Among the 18 volunteers who were infected, the researchers found that the average incuvation period of the virus (the length of time that elapsed between the initial exposure and the first time the virus levels in the body were high enough to detect through testing) was 42 hours. The researchers performed COVID tests on the participants twice a day, during which they took samples from both the throat and the nostrils of each person. 

With PCR tests conducted in the laboratory, they calculated the amount of active and contagious virus particles in each of them. Thus, they found that the viral load in the infected increased a rapid rate at the end of the incubation period. The virus can be detected in the throat earlier - about 40 hours after initial exposure, and in the nose, 58 hours after exposure on average.

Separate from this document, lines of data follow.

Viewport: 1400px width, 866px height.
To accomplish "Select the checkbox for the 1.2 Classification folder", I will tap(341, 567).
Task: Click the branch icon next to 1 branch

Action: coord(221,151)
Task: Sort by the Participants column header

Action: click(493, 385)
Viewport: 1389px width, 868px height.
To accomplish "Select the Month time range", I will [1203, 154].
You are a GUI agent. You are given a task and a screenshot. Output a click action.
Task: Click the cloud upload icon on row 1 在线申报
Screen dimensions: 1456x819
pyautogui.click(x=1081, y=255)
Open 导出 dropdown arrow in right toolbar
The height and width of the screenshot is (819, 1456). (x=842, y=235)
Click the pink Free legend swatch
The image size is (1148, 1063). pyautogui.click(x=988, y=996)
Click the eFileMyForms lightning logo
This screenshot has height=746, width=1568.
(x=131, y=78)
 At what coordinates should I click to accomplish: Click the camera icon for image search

The researchers also found that the viral load in the infected peaked on the fifth day after exposure, on average. And usually, the viral presence in the throat was lower than that found in the nose of the sick volunteers and peaked earlier before beginning to decline. 

Another interesting finding reported by the researchers was that all participants had quite similar levels of viral load, regardless of the severity of the symptoms they experienced.

At what stage do rapid tests become reliable?

The researchers also tested, in their experiment, the detection ability of rapid antigen tests throughout the stages of the disease. They concluded that these tests were able to reliably detect the virus at the time of the disease, although were slightly less sensitive at onset and at the end - when the viral load is lower. 

In other words, the rapid tests were less likely to come out positive when the virus levels were lower which means that at the beginning and end of the disease they may give a false negative result.

"We found that antigen tests overall were able to produce a correlation with the presence of the virus in the body, as also confirmed by lab tests," said Dr. Cho. 

"If used correctly and repeatedly, and of course by also acting accordingly when they show a positive result, these tests can effectively affect the stemming of the chain of infections," he added.

As stated, these are just the initial findings of the study, and next the researchers intend to delve deeper and examine why some of the volunteers contracted the coronavirus while others did not. 

In addition, they plan to conduct another experiment of intention infection - this time with the Delta variant. They did not specify whether there was a plan to test with the Omicron variant as well, which is the most contagious strain to date and the most dominant at the moment.

"Although there are differences in the level of infection due to the emergence of different variants such as Delta and Omicron, at its foundation it is still the same disease and the same factors will be responsible for protection against it," said Dr. Cho. 

"A new strain can make a difference in terms of the response size, but at the end of the day, we expect that our research has broadly presented the processes that take place in the body following COVID-19 infection," he concluded.